Greater Katy has seen flooding four of the last five years, the last three events being the Tax Day Floods of April 2016 as well as rain events on May 26 of both 2014 and 2015.
As urban sprawl moves outward from Houston, more impermeable surfaces, such as paved roads, driveways and roofs, change how water flows, said Mike Bira, an environmental scientist with the Environmental Protection Agency.
Surface water runoff from these impermeable surfaces causes flash flooding and changes in-stream functions, thus redefining flood zones.
“Normally, the land acts to absorb a certain amount of precipitation and release excess water slowly into streams,” Bira said.
As a result, the land changes faster than data is updated, making many flood zone maps out of date, Bira said. This can make it difficult to know if a specific property is vulnerable.

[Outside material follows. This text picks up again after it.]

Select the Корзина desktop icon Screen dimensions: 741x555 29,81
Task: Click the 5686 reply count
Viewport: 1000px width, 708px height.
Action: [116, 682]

Diana Herrera, a regional flood insurance specialist with the Federal Emergency Management Agency, agreed with Bira’s assessment. She added the flood maps for Harris and Fort Bend counties were updated in 2014, while Waller County’s map is from 2009. The Harris and Fort Bend's latest maps are from 2014, while Waller's is from 2009.

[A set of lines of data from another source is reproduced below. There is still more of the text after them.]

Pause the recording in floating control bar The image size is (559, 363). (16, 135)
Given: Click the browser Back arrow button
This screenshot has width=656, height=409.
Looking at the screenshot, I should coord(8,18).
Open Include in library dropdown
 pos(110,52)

FEMA updates flood maps as often as budgets allow, prioritizing those areas most prone to flooding, Herrera said. The maps show what is referred to as the 100-year flood plain, meaning that there is a 1 percent chance of flooding each year.

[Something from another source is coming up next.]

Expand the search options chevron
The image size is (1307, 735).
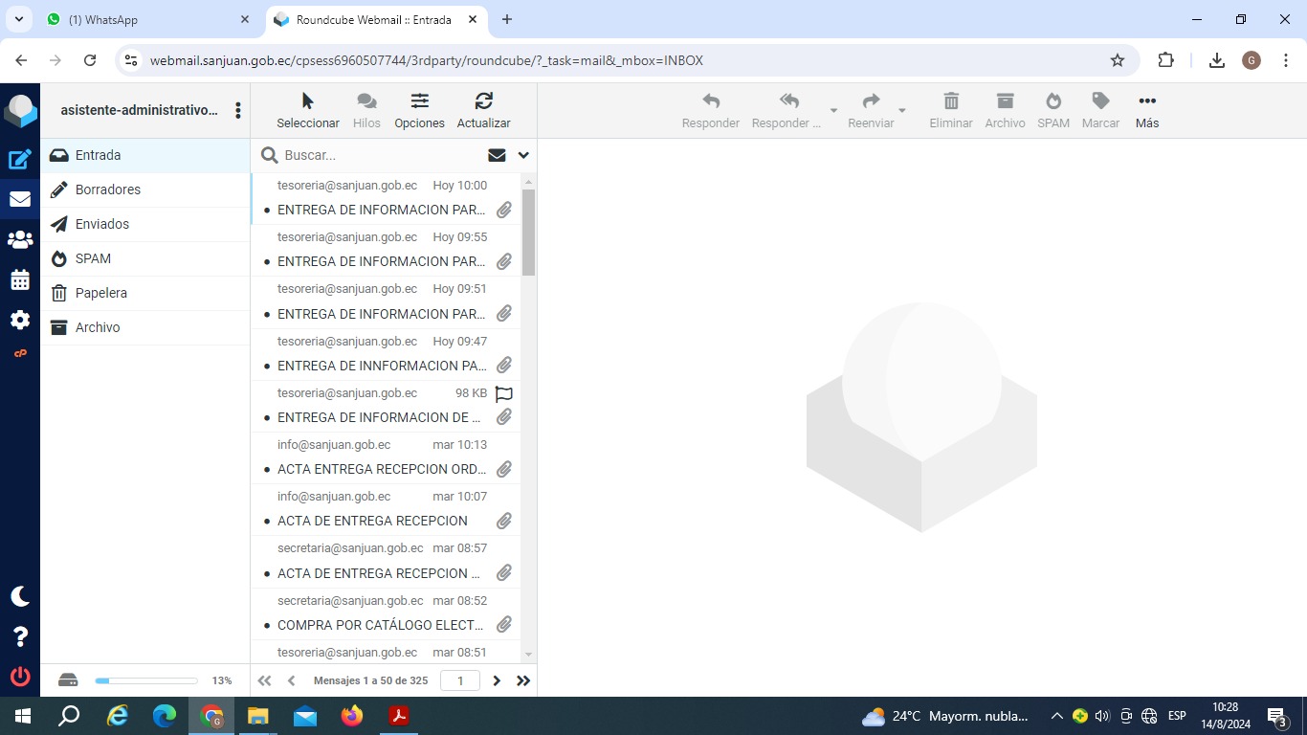[x=523, y=155]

“During a 30-year mortgage, you’ve got a 26 percent chance of getting flooded at least one time [in a 100-year flood plain],” Herrera said.
Flood damage costs Americans $8.2 billion each year on average and just 1 inch of water inside a building can cause about $27,000 in damage, according to FEMA.
An estimated more than 95 percent of residential flood insurance is underwritten through FEMA’s National Flood Insurance Program, said Michael Barry, vice president of media relations for the Insurance Information Institute. The NFIP launched in 1968 to make flood insurance more affordable.
Private companies had walked away from flood insurance due to the underwriting and risk assessment challenges, Barry said. As it stands, the program is in debt.
Homeowners who have not experienced flooding recently are reluctant to purchase what they consider an unnecessary measure of protection, leading to a smaller risk pool than is necessary to keep the program solvent, Herrera said.
“FEMA’s NFIP owes the U.S. Treasury nearly $25 billion, primarily because of monies the NFIP had to borrow to meet its financial obligations to NFIP policyholders after 2005’s [Hurricanes] Katrina and 2012’s Sandy,” Barry said.
Congress is debating whether to continue the NFIP, which is set to expire Sept. 30, Barry said. Prices must be set to match flood risks and give the program a way to repay debt.
“Everybody’s subject to flooding. It just is at different risk levels,” Herrera said. “Buy flood insurance whether it’s through the federal government or through the private markets.”